Based on your experience of corruption and transparency, why do you think – we in India ended up spending more than the actual deal but failed to get to the bottom of some very controversial deals like Bofors, HDW and others?
To me that’s a tragedy because it is so important to get to the bottom of what is wrong in these corrupt deals and I can only assume that the investigations got diverted by the people who did not want to see them come to a proper conclusion.
Who are these people?
We had a similar case in UK involving BAE Systems deal in Saudi Arabia. In this case the trial was stopped by the Prime Minister. The investigation was stopped by the Prime Minister who said this would affect UK’s relations with Saudi Arabia. As a result of that the trial was stopped and the true investigation was never completed. That’s one particular example. I think in many other case senior people use their influence to disrupt or stop the investigation. For that you need a very strong investigative body to hold off such influence.
Finally, what should India do to evolve a system of clean deals?
Because India is so central for arms purchases at the moment, what it means is that India has a tremendous opportunity to really put in place a strong anti-corruption mechanism for its arms purchases particularly in the ministry and organizations like your vigilance commission.

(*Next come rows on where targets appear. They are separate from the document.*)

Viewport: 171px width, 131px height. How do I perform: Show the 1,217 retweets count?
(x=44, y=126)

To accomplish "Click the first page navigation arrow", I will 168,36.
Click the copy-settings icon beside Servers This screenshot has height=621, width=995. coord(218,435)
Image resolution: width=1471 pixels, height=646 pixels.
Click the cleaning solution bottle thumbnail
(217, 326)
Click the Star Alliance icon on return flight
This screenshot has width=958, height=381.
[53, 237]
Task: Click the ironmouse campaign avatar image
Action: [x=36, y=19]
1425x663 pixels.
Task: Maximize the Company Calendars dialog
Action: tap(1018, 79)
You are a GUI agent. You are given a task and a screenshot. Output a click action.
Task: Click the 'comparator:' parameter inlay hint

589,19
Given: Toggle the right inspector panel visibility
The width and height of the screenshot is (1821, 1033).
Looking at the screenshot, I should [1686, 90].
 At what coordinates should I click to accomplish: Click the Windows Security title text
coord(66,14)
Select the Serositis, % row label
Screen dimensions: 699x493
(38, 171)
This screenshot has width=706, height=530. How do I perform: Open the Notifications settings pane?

And it has an opportunity for example to demand from the companies very high standards of integrity and anti-corruption – much stronger than it usually demands. Because it is such a big buyer India is in a position to dictate what it is looking for by way of the bidding companies. I think you really have an opportunity between now and the next decade to really ask for much higher standards from the bidding companies and in turn reduce corruption among the serving officers.